HAPPENED TODAY – Nixon resigns overwhelmed by Watergate

Exactly 46 years ago, on August 9, 1974, Richard Nixon's adventure as the 37th president of the United States of America ended. Republican politician, remembered as one of the most controversial US presidents, was engulfed in the Watergate scandal and forced to resign after two years of attempted cover-ups. Nixon, who was replaced by Deputy Gerald Ford and who then died 20 years later, in 1994, had been under impeachment for four days: that's why, to avoid being dismissed, he decided to voluntarily leave office and was the first and so far the only US president to resign before the end of his mandate, which in his case, re-elected in 1972, would have lasted until 1976.

Watergate was arguably the greatest postwar American political scandal, and was named after the Watergate Complex, a building complex in Washington that houses the Watergate Hotel, the hotel where the wiretaps that started the scandal were made. The facts emerged thanks to the journalistic investigation promoted by two reporters, Bob Woodward and Carl Bernstein, which brought to light a series of practices and activities studied and organized by the Nixon administration, between 1972 and 1973, to consolidate its system of power and weaken the political opposition of the pacifist movements and the Democratic Party. Burning documents also concerned the management of the war in Vietnam and other conflicts in Southeast Asia. The "bomb" already exploded in 1972, Nixon withstood two years of mounting political difficulties but was then impeached and effectively forced to leave. The story has inspired several books and films, including All the president's men.

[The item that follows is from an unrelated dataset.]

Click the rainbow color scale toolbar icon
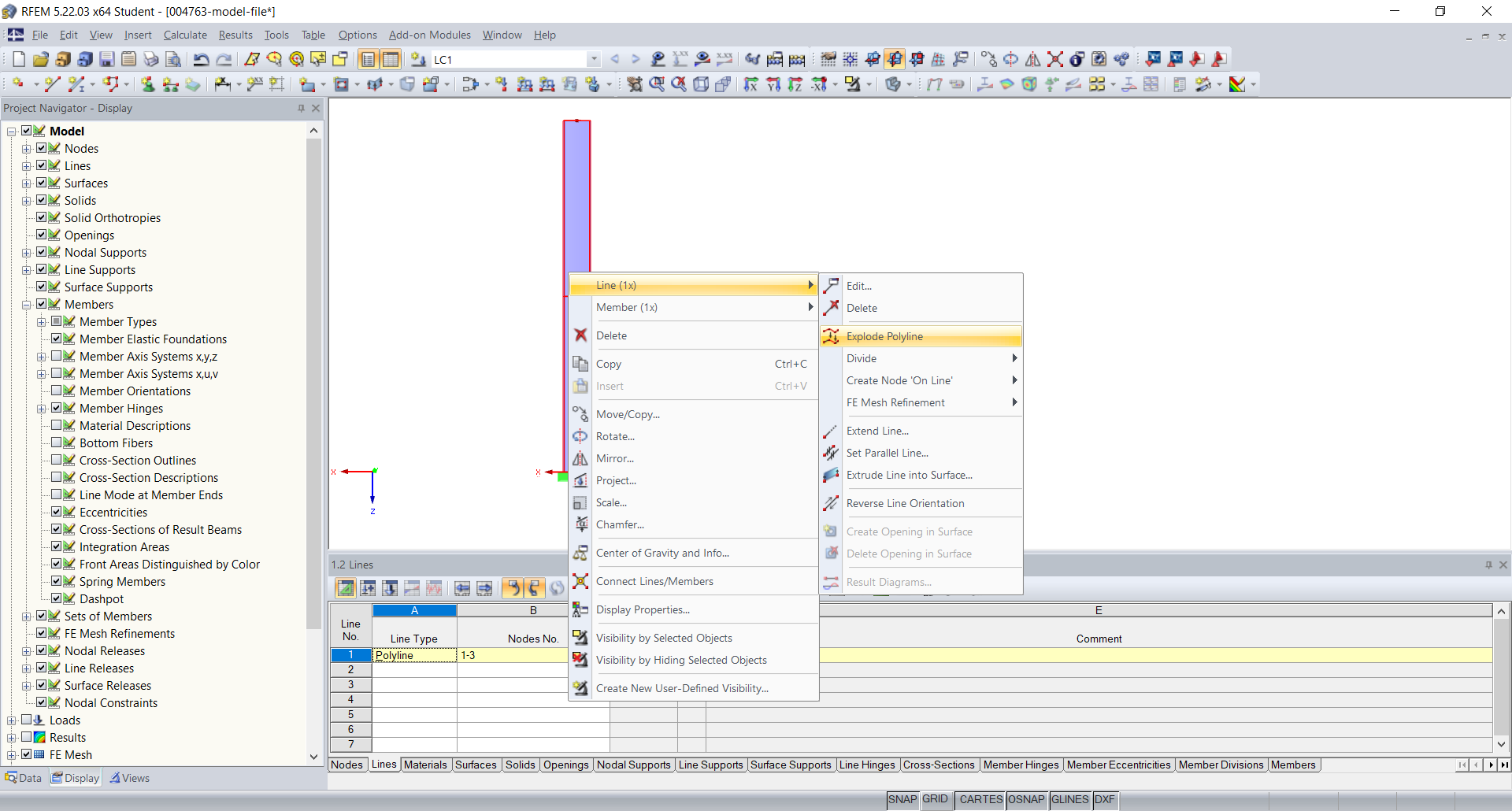This screenshot has width=1512, height=811. click(x=1237, y=84)
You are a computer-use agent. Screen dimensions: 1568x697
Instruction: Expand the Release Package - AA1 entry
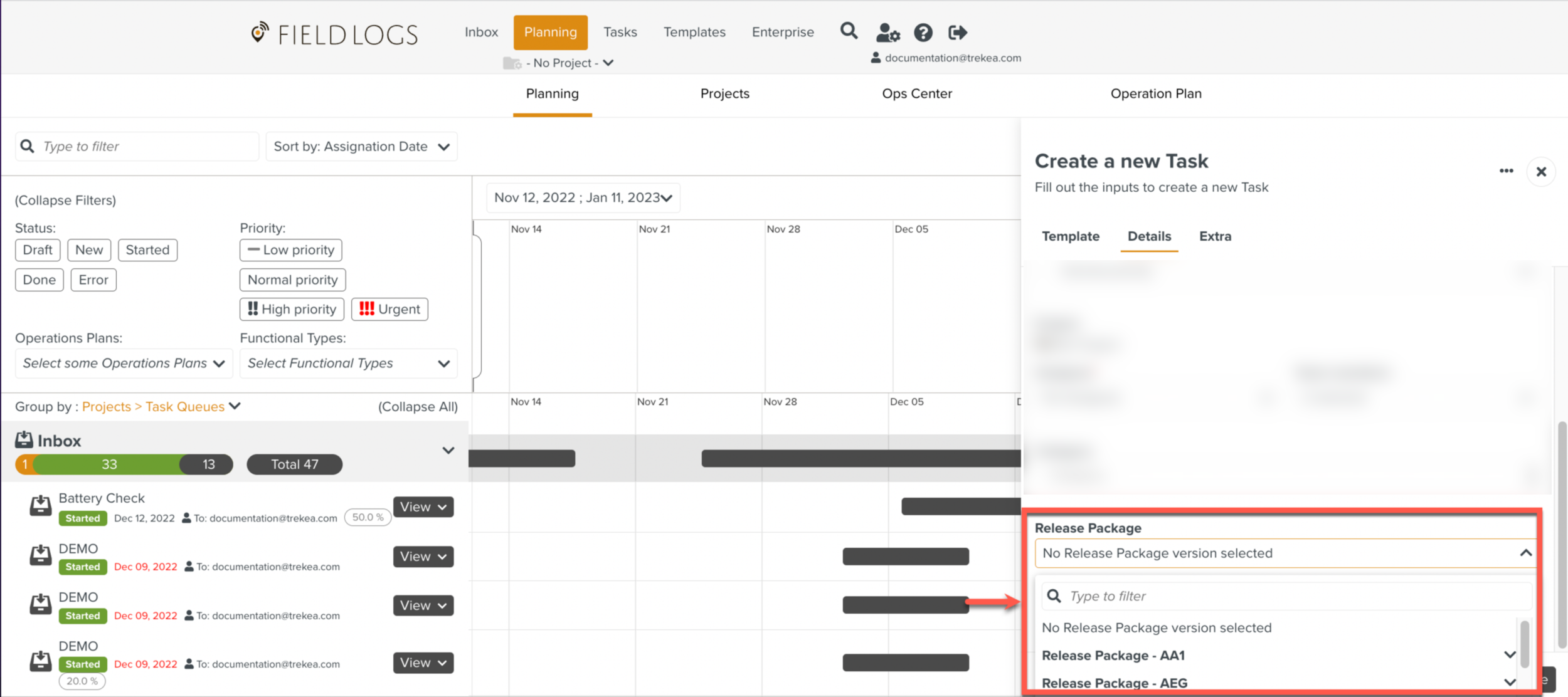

In addition to Watergate, Nixon is remembered for his progressive disengagement of men on the ground in the Vietnam War in favor of less expensive (in terms of American human lives) bombing, diplomacy and covert warfare. convinced anti-communist, opened to China in an anti-Soviet key, and gave partial support for civil rights, particularly in the fight against segregation and in the fight against the prohibition of soft drugs. He supported the first very mild environmental commitment policies of the United States, but his presidency was also stained by open support for the military dictatorship of Pinochet in Chile.